Researchers find oldest human remains in Morocco

Researchers find oldest human remains in Morocco

Modern humans existed 100,000 years earlier than previously thought

By Barry Eitel

SAN FRANCISCO (AA) – The oldest known skeletons of modern humans have been found in Morocco, an international team of researchers announced Wednesday.

The 300,000-year-old bones push humanity’s age back 100,000 years. Scientists discovered five skeletons including three young adults, one teen and one child.

Found in a cave known as the Jebel Irhoud archaeological site about 100 kilometers (62 miles) west of Marrakesh, the fossils change how archaeologists understand how Homo sapiens evolved.

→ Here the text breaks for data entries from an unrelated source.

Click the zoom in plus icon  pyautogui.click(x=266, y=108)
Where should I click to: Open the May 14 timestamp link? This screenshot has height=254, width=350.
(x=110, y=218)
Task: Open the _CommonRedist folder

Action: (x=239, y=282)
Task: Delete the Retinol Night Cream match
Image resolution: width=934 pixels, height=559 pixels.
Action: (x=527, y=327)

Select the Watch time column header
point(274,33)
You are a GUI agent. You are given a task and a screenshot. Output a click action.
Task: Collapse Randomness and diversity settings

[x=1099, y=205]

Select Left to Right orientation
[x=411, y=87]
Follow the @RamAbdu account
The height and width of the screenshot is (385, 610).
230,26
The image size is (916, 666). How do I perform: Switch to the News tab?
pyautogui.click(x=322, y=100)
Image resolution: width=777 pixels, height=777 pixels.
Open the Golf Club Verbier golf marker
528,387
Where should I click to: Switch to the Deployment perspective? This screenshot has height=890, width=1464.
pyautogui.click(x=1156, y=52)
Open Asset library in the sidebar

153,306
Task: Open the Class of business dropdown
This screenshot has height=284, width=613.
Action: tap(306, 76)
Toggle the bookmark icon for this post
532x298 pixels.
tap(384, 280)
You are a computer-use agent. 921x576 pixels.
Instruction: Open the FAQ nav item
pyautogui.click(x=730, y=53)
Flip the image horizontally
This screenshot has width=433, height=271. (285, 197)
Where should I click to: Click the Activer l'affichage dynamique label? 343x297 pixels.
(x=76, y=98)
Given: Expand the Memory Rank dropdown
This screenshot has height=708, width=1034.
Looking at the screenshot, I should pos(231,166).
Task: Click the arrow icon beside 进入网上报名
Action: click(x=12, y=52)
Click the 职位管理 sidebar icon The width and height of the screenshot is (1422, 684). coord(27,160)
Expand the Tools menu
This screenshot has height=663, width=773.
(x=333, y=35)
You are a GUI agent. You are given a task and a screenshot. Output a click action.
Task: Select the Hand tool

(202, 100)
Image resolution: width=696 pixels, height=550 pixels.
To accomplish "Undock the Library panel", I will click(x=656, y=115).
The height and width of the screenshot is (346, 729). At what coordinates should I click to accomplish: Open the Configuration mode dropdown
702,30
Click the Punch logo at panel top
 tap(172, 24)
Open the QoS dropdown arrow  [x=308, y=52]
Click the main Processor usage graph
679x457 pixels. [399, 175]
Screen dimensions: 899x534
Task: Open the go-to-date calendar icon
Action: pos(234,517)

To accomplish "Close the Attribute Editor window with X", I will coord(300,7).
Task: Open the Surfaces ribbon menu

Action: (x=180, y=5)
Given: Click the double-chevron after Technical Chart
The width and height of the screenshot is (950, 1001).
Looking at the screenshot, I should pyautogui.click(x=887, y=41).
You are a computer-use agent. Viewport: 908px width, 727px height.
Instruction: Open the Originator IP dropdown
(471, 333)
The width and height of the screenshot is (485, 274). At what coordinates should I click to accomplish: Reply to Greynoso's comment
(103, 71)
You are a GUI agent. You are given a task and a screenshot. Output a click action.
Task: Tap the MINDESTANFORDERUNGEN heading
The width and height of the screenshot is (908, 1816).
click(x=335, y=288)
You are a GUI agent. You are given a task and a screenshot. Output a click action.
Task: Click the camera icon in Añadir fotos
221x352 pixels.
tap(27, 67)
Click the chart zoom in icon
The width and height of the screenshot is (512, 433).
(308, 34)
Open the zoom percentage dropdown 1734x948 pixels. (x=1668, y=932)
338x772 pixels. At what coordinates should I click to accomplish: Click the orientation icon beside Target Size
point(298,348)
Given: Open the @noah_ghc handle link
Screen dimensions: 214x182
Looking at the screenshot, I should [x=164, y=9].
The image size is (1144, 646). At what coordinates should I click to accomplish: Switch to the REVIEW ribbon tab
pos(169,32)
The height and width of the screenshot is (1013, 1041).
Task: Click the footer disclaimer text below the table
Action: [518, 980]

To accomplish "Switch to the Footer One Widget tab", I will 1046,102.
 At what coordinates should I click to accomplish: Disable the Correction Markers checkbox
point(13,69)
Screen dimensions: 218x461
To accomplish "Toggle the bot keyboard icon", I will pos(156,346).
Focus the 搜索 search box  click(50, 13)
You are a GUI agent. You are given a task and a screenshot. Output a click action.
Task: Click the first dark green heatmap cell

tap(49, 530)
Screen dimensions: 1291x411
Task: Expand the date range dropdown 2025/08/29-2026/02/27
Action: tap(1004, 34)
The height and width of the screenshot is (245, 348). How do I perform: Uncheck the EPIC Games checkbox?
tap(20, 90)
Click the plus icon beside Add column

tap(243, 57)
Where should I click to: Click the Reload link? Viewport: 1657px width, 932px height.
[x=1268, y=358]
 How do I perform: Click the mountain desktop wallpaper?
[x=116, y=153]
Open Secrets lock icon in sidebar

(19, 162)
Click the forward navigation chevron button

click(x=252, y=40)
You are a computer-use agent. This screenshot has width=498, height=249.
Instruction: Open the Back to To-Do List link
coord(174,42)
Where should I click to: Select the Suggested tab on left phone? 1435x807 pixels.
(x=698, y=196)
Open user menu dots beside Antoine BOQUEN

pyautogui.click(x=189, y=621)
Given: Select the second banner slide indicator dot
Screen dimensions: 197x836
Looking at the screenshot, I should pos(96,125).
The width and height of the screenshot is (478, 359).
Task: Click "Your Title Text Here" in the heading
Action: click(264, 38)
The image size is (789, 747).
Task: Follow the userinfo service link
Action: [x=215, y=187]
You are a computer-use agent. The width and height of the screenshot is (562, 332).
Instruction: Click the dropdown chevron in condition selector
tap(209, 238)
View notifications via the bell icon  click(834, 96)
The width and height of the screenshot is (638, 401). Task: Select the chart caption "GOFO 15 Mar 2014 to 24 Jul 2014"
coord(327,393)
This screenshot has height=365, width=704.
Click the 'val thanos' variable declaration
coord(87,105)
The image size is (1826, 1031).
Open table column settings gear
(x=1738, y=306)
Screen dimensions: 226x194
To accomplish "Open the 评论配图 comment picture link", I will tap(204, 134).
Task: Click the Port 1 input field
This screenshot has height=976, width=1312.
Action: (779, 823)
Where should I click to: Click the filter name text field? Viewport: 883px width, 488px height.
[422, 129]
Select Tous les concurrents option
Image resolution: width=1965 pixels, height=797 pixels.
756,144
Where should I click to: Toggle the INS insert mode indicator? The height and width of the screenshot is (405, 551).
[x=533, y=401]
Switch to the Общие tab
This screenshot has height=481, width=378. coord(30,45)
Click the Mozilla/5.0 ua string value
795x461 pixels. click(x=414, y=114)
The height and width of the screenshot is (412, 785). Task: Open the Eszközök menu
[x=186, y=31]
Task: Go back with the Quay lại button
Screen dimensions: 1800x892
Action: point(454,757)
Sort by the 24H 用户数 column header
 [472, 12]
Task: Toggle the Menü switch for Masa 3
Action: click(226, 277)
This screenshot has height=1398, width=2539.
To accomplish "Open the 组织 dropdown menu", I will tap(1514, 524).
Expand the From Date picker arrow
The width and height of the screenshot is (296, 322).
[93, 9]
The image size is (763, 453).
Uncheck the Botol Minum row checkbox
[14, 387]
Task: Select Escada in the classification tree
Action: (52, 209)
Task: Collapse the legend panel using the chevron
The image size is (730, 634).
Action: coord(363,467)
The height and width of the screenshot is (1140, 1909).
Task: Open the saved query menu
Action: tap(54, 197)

Previously, the oldest known Homo sapiens fossils were found in eastern Africa and were about 200,000 years old. A “Garden of Eden” theory developed that posited modern humans developed in that region and moved outward. With the new skeletons found in the Sahara Desert, researchers said Homo sapiens likely evolved in a piecemeal fashion across Africa, and possibly elsewhere.

Along with the skeletons, scientists found simple tools and animal bones of nearly 500 species at the site.

From studying the artifacts and bones, scientists believe early modern humans started a technological revolution that spread throughout the African continent much earlier than previously thought.

Led by scientists from the Max Planck Institute in Germany and the National Institute for Archaeology and Heritage in Morocco, the research was published in the journal Nature.

Archeologists from the University of California, Davis, studied the tools and animal bones to theorize about the diets of the ancient humans.

Researchers found that gazelle was the most popular foodstuff, but the humans also likely ate wildebeests, zebras, buffalos, porcupines, hares, tortoises, freshwater mollusks, snakes and ostrich eggs.

"In my view, what it does is to continue to make it more feasible that North Africa had a role to play in the evolution of modern humans,” UC Davis paleoanthropologist Teresa Steele said in a statement.